Officer Porter administered a field sobriety test to defendant and placed him under arrest for Driving Under the Influence of Alcoholic Controlled Substance Supra.
(Slip Op., Dauer, J., 8/29/96, pp. 2-3; citations omitted.)
On March 14, 1996, appellee filed an omnibus pretrial motion to suppress all evidence related to the traffic stop and arrest on the basis that Officer Porter, as a Port Authority Transit (PAT) Officer, exceeded his statutory authority. By Order dated July 23, 1996, the trial court granted appellee's motion and this appeal followed.
As recognized by the trial court, the Commonwealth and PAT as amicus curiae, *fn1 our resolution of this case is governed by the Railroad and Street Railway Police Act (Act), 22 Pa.C.S. §§ 3301 et seq. Section 3301 is the empowerment provision of the statute and states as follows:
§ 3301. Appointment
A corporation owning or operating a railroad or street passenger railway in this Commonwealth, including also an authority existing pursuant to Article III of the act of January 22, 1968 (P.L. 42, No. 8), known as the "Pennsylvania Urban Mass Transportation Law," for its entire transportation system, and including an authority existing pursuant to the act of April 6, 1956 (1955 P.L. 1414, No. 465), known as the "Second Class County Port Authority Act," may apply to the Commissioner of the Pennsylvania State Police upon such forms as he shall prescribe for the appointment of specific persons as the applicant may designate to act as railroad or street railway policemen for it. The commissioner, after such investigation as he shall deem necessary, shall recommend to the Governor the commissioning of such persons as railroad or street railway policemen or advise the applicant of their adverse recommendations and the reasons therefor. The Governor, upon such application and recommendation, may appoint such persons to be railroad or street railway policemen, and shall issue to such persons so appointed a commission to act as such policemen.
——————
* Activities:
1 – From the court opinion, extract the passage from "(Slip Op., Dauer, J., 8/29/96, pp." up to and including "this appeal followed.".
2 – Answer these from the court opinion:
(a) Which officer gave the defendant a field sobriety test?
(b) On what date did the appellee file the omnibus pretrial motion to suppress?
(c) To whom does the commissioner recommend the commissioning of the designated persons?

[Stored records]
——————
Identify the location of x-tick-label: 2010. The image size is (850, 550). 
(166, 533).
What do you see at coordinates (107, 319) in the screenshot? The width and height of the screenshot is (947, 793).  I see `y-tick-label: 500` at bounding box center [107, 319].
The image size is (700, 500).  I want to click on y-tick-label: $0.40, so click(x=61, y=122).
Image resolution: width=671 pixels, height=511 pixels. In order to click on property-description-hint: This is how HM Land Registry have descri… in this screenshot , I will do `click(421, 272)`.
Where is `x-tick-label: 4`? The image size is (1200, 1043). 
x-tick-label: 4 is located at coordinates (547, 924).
——————
* Set of answers:
1 –
(Slip Op., Dauer, J., 8/29/96, pp. 2-3; citations omitted.)
On March 14, 1996, appellee filed an omnibus pretrial motion to suppress all evidence related to the traffic stop and arrest on the basis that Officer Porter, as a Port Authority Transit (PAT) Officer, exceeded his statutory authority. By Order dated July 23, 1996, the trial court granted appellee's motion and this appeal followed.

2 –
(a) Officer Porter
(b) March 14, 1996
(c) The Governor